#### WHAT YOU NEED TO DO
The answer should consist solely of the lines from the first one below through the line containing "[Kaukasischer Efeu Fertige", copied exactly.

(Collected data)
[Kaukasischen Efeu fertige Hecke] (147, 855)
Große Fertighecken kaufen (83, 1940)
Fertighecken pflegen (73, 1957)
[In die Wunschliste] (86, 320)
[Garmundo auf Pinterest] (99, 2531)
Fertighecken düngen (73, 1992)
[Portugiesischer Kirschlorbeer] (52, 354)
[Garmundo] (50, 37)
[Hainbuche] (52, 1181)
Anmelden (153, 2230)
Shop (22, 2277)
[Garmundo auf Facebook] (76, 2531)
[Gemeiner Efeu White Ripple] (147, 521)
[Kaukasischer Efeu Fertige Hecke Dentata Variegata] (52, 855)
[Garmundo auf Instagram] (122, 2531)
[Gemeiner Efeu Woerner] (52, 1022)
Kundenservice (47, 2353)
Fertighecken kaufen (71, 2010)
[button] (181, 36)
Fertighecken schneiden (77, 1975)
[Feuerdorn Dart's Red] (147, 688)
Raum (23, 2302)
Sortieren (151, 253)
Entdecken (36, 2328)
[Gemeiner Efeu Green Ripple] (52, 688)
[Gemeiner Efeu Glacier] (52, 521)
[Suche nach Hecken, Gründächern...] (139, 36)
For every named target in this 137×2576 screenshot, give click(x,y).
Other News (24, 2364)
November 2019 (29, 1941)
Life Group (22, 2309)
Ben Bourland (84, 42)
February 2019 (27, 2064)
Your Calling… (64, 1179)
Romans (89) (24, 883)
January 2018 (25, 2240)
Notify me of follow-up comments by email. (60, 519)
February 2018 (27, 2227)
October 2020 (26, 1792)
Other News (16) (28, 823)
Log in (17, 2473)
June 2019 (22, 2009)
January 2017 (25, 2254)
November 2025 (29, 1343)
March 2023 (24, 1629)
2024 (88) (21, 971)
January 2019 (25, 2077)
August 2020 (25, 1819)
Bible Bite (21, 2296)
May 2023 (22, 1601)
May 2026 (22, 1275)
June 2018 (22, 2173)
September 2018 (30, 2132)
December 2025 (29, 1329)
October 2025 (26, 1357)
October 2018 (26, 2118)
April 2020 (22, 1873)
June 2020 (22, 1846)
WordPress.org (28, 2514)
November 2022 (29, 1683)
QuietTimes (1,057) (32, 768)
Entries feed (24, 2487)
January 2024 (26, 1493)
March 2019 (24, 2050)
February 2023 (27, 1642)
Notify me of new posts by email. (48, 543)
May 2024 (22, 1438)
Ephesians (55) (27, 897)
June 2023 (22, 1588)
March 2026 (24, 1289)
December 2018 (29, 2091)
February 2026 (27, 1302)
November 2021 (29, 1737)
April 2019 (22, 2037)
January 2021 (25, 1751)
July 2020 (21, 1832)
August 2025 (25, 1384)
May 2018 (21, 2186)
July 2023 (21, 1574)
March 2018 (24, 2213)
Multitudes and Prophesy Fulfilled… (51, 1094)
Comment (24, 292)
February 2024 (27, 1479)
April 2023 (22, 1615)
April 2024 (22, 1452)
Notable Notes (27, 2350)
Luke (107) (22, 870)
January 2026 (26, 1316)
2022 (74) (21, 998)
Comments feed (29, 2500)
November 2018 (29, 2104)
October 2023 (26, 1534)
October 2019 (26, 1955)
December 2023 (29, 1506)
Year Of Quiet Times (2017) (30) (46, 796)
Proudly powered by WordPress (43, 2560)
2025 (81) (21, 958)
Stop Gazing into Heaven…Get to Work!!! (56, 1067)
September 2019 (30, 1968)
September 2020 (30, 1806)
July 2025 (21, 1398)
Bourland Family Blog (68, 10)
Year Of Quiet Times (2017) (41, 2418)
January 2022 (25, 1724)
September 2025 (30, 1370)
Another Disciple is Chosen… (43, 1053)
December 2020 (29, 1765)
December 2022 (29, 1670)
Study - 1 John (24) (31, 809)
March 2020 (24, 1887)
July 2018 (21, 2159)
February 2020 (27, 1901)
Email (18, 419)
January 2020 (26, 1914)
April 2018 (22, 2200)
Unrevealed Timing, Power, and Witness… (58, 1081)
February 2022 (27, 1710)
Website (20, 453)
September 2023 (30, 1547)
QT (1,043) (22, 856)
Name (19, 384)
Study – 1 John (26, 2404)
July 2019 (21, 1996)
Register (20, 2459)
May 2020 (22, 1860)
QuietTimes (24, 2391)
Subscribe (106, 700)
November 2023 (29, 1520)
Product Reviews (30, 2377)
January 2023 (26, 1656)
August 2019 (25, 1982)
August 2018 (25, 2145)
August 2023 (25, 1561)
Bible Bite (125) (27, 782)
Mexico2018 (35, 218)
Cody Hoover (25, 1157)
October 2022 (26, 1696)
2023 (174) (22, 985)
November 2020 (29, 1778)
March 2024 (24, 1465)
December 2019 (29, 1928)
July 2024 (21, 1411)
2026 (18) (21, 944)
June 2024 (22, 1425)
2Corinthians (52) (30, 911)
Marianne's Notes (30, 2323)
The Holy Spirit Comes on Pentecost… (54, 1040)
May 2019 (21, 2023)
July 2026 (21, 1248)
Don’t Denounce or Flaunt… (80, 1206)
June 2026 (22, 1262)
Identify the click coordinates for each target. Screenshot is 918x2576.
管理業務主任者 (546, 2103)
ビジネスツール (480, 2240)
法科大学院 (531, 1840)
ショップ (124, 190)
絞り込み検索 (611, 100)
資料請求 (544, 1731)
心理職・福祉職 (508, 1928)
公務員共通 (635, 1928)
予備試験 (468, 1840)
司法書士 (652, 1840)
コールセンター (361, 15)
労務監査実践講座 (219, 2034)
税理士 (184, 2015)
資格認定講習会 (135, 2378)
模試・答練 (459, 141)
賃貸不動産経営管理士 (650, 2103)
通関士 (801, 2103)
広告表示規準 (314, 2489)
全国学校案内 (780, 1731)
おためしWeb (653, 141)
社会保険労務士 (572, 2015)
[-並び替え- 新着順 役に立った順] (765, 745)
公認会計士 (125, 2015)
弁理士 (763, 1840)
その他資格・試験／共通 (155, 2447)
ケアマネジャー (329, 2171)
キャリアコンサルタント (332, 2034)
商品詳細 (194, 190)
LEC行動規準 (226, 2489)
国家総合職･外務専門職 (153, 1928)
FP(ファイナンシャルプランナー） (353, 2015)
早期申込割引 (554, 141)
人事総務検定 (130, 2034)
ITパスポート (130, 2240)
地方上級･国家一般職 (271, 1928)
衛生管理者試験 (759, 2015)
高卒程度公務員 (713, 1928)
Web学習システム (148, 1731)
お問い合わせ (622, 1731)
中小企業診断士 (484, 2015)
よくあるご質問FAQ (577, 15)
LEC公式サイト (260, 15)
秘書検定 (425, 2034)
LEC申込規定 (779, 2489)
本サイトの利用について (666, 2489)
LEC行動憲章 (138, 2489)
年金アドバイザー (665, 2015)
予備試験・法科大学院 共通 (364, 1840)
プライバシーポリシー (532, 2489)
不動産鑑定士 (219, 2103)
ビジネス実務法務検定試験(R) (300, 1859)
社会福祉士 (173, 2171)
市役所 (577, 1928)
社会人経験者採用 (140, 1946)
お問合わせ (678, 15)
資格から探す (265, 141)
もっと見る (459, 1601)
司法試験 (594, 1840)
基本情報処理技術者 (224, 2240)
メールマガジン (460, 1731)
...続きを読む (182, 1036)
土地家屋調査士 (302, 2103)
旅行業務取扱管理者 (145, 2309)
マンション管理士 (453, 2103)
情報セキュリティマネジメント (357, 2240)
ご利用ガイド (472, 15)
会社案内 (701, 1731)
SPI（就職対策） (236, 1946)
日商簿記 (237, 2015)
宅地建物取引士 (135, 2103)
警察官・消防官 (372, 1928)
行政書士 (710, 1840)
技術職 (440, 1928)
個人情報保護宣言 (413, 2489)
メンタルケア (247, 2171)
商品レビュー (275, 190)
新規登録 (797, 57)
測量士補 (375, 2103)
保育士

#### ANSWER SECTION
[Kaukasischen Efeu fertige Hecke] (147, 855)
Große Fertighecken kaufen (83, 1940)
Fertighecken pflegen (73, 1957)
[In die Wunschliste] (86, 320)
[Garmundo auf Pinterest] (99, 2531)
Fertighecken düngen (73, 1992)
[Portugiesischer Kirschlorbeer] (52, 354)
[Garmundo] (50, 37)
[Hainbuche] (52, 1181)
Anmelden (153, 2230)
Shop (22, 2277)
[Garmundo auf Facebook] (76, 2531)
[Gemeiner Efeu White Ripple] (147, 521)
[Kaukasischer Efeu Fertige Hecke Dentata Variegata] (52, 855)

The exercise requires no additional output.